◆ DATA FOR REVIEW
------------------------------------------------

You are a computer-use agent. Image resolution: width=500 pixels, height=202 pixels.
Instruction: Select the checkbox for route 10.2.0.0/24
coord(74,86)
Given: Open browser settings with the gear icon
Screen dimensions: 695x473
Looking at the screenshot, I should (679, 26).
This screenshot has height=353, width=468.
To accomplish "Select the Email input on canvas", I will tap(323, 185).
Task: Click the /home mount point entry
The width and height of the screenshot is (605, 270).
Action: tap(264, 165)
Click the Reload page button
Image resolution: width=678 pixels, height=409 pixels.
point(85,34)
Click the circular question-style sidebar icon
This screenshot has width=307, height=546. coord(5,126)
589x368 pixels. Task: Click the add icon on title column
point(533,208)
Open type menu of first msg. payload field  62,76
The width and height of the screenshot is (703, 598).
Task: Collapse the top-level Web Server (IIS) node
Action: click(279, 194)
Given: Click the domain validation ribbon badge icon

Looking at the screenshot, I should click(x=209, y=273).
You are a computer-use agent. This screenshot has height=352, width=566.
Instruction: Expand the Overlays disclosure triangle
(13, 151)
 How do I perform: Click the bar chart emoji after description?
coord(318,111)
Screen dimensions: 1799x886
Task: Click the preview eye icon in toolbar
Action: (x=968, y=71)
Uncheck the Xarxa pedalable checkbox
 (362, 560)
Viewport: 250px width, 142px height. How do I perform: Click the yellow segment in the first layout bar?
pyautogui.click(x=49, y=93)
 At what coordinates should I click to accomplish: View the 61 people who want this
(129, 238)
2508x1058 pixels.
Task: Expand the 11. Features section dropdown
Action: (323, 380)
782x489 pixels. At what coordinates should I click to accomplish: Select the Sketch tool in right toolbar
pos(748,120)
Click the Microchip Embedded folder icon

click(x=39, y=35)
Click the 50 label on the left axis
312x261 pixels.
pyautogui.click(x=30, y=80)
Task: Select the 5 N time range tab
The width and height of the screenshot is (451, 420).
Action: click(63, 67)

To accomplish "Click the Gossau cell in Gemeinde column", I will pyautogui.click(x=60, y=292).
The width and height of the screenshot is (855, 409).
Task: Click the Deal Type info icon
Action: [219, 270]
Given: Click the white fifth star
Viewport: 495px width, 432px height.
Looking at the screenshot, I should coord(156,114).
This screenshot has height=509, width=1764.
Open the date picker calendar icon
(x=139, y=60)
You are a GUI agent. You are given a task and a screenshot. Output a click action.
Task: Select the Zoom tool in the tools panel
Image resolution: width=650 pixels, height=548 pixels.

------------------------------------------------

◆ TASK DETAILS
Type the data again exactly. Leave nothing out.

◆ OUTPUT FOR THIS EXERCISE
You are a computer-use agent. Image resolution: width=500 pixels, height=202 pixels.
Instruction: Select the checkbox for route 10.2.0.0/24
coord(74,86)
Given: Open browser settings with the gear icon
Screen dimensions: 695x473
Looking at the screenshot, I should (679, 26).
This screenshot has height=353, width=468.
To accomplish "Select the Email input on canvas", I will tap(323, 185).
Task: Click the /home mount point entry
The width and height of the screenshot is (605, 270).
Action: tap(264, 165)
Click the Reload page button
Image resolution: width=678 pixels, height=409 pixels.
point(85,34)
Click the circular question-style sidebar icon
This screenshot has width=307, height=546. coord(5,126)
589x368 pixels. Task: Click the add icon on title column
point(533,208)
Open type menu of first msg. payload field  62,76
The width and height of the screenshot is (703, 598).
Task: Collapse the top-level Web Server (IIS) node
Action: click(279, 194)
Given: Click the domain validation ribbon badge icon

Looking at the screenshot, I should click(x=209, y=273).
You are a computer-use agent. This screenshot has height=352, width=566.
Instruction: Expand the Overlays disclosure triangle
(13, 151)
 How do I perform: Click the bar chart emoji after description?
coord(318,111)
Screen dimensions: 1799x886
Task: Click the preview eye icon in toolbar
Action: (x=968, y=71)
Uncheck the Xarxa pedalable checkbox
 (362, 560)
Viewport: 250px width, 142px height. How do I perform: Click the yellow segment in the first layout bar?
pyautogui.click(x=49, y=93)
 At what coordinates should I click to accomplish: View the 61 people who want this
(129, 238)
2508x1058 pixels.
Task: Expand the 11. Features section dropdown
Action: (323, 380)
782x489 pixels. At what coordinates should I click to accomplish: Select the Sketch tool in right toolbar
pos(748,120)
Click the Microchip Embedded folder icon

click(x=39, y=35)
Click the 50 label on the left axis
312x261 pixels.
pyautogui.click(x=30, y=80)
Task: Select the 5 N time range tab
The width and height of the screenshot is (451, 420).
Action: click(63, 67)

To accomplish "Click the Gossau cell in Gemeinde column", I will pyautogui.click(x=60, y=292).
The width and height of the screenshot is (855, 409).
Task: Click the Deal Type info icon
Action: [219, 270]
Given: Click the white fifth star
Viewport: 495px width, 432px height.
Looking at the screenshot, I should coord(156,114).
This screenshot has height=509, width=1764.
Open the date picker calendar icon
(x=139, y=60)
You are a GUI agent. You are given a task and a screenshot. Output a click action.
Task: Select the Zoom tool in the tools panel
Image resolution: width=650 pixels, height=548 pixels.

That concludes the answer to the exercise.